Charles D. “Redcoat” Edwards, Sergeant at Arms and former President, Hickam Toastmasters Club is a busy man. He is hard to define by virtue of the sheer amount you could say about him. He’s a soon-to-be Chief Master Sergeant in the Air Force and presently a leader to hundreds of people. Though born in Cincinnati, he counts England as a second home, with parents from London and a distinctly British accent and mannerisms. He’s an unabashed nerd, a former programmer for the Air Force and usually sporting a Star Wars T-shirt when he’s not in uniform. This is all in addition to a reputation as a veteran Toastmaster and a rousing public speaker. He regularly gives workshops to professional organizations and within his own unit. We’re glad for the chance to pick his brain.
TM Charles compares how he understands and helps people to a concept legendary Prussian general Carl von Clausewitz wrote about in his infamous treatise On War. A campaigning general should seek out the center of gravity of the opposing army, so as to bring all one’s force to bear on it and achieve victory. When you lead people, look for their centerpoints, the things that drive them. What motivates them as an individual? Are they aiming for a promotion? Do they need a word of affirmation? A hug? Everyone needs different support.
Do everything you can to set them up for what they’re striving for, even if it seems tangential to the tasks you have at hand. By tapping into what your people actually want, you can enable them to achieve at the highest level they can while helping them feel good about themselves. You shouldn’t expect someone to invest in an organization that doesn’t invest in them.

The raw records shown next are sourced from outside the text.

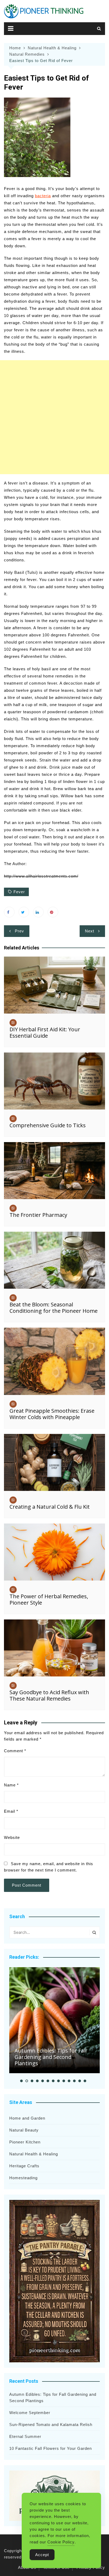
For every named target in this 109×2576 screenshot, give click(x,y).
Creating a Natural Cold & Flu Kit (50, 1506)
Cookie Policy (61, 2542)
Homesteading (23, 2178)
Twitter (24, 912)
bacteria (43, 195)
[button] (21, 2081)
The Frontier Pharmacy (38, 1214)
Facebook (9, 912)
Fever (19, 892)
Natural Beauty (24, 2130)
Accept (42, 2554)
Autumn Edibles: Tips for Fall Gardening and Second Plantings (51, 2057)
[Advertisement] (54, 417)
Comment (15, 1751)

In Charles’ experience, the motivational style of simply mandating that a person will achieve some specific thing doesn’t work. But with a mandate grounded in their own goals, they will flower. Sometimes this means putting them in an uncomfortable situation and forcing them to grow. People are often biased against change, but if you can connect it to their sense of what it means to be successful, you can know they will adapt to it. Support your team’s intrinsic motivation and everything goes better.

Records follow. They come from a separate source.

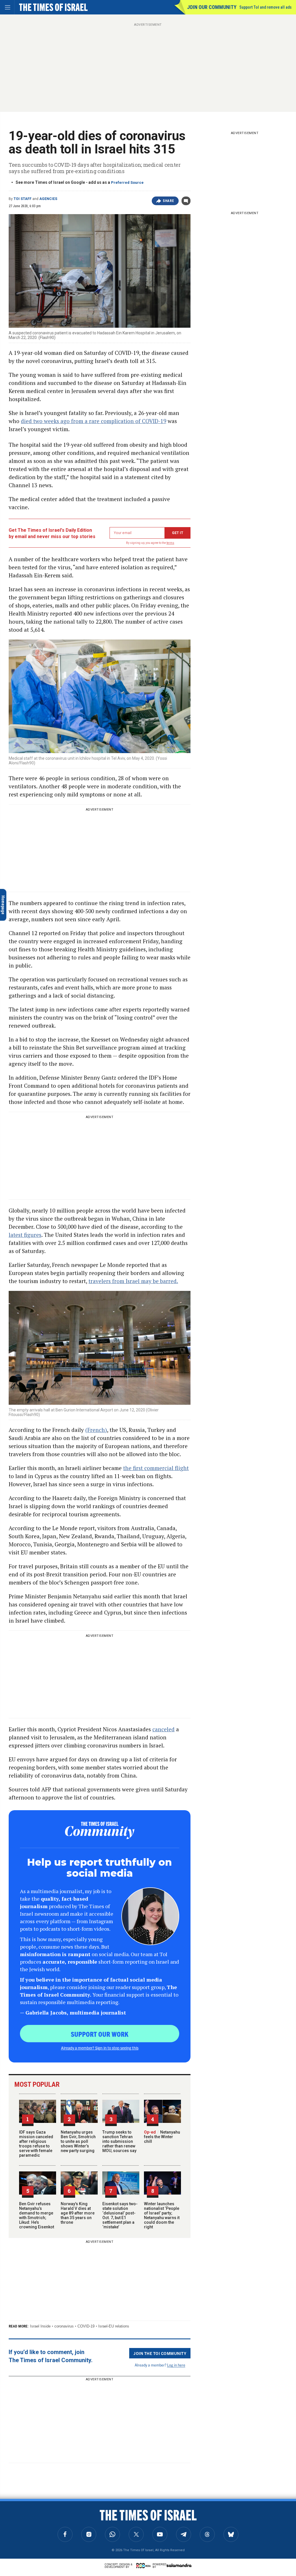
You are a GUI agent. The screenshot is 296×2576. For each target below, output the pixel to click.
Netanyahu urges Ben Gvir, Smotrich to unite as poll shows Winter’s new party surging (78, 2141)
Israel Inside (40, 2326)
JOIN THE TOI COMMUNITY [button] (160, 2353)
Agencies (48, 199)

The person you’re giving feedback doesn’t always want it at first, and it can seem a perilously delicate thing to deliver well. It’s nonetheless vital. TM Charles makes a point of overcommunicating his expectations to his subordinates, saying nobody should be murky on what is expected of them. To his peers and those at higher levels, he won’t shy from giving tactful advice on what he thinks they could benefit from practicing, whether it’s an aspect of their public speaking or a leadership choice.

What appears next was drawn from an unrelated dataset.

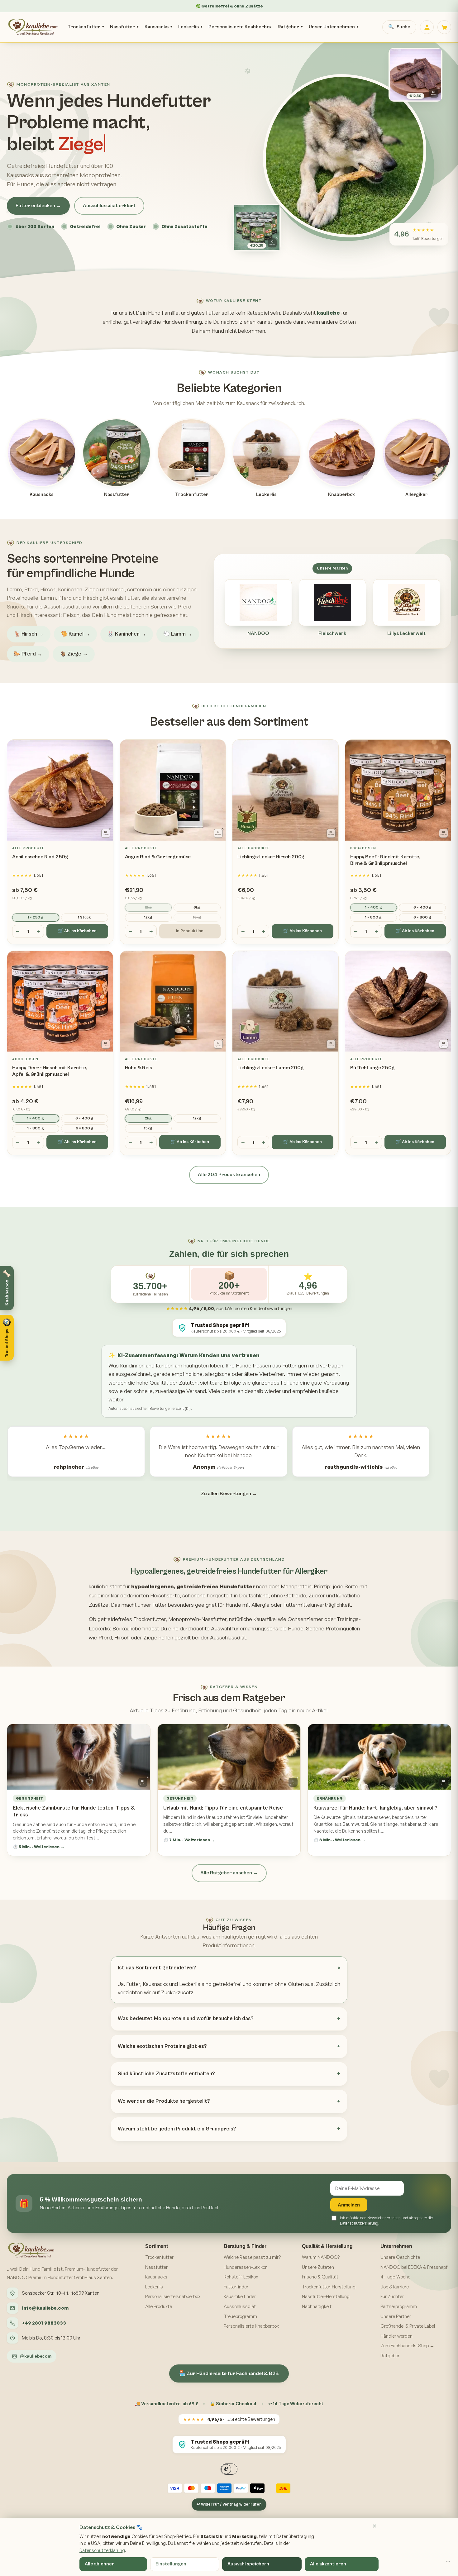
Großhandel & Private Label (407, 2326)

Stay conscious of how many negative and positive things you’re saying when you address any person or group. Charles remembers a case where he was giving a subordinate what he thought was positive feedback, but it felt more like a smackdown because of the amount of small points of improvement he brought up along with it. Keep track of the number of your positive and negative statements, whatever their scope, and balance them appropriately. People can generally retain and work on one thing at once, give one avenue you think they could improve when you try to steer anyone towards greater efficacy.
A bad leader will often manage by exception, allowing things to unfold without guidance or support until something breaks down and there’s a fire to put out. Many can reference Simon Sinek and other leadership luminaries, but few internalize practices like Start With Why. Take the time to be proactive with your course corrections and reap the benefits.
Everyone has a cultural lens that affects their outlook. TM Charles is an acute example, being a British-American steeped in BBC radio dramas and travel to Europe. In too many places, people from diverse backgrounds are regularly marginalized. The perspectives that could help solve the problems you’re getting after will be stifled if people feel uncomfortable speaking up. When this happens, you lose out on a lot. To fix this, you have to adjust the norm in your organization. In professional development, set expectations firmly and early. When conflicts bubble up to you and you see your environment is out of balance, use instruments like diversity and inclusion councils to help you identify where the problem is so you can start to fix it.
Charles Edwards enthusiastically admits he owes a lot to his fourteen years of Toastmasters membership. Regularly practicing giving focused, constructive feedback and working on communication skills gives benefits most professionals want but few ultimately get.
We thank our Member of the Month tremendously for giving back with his time and perspective.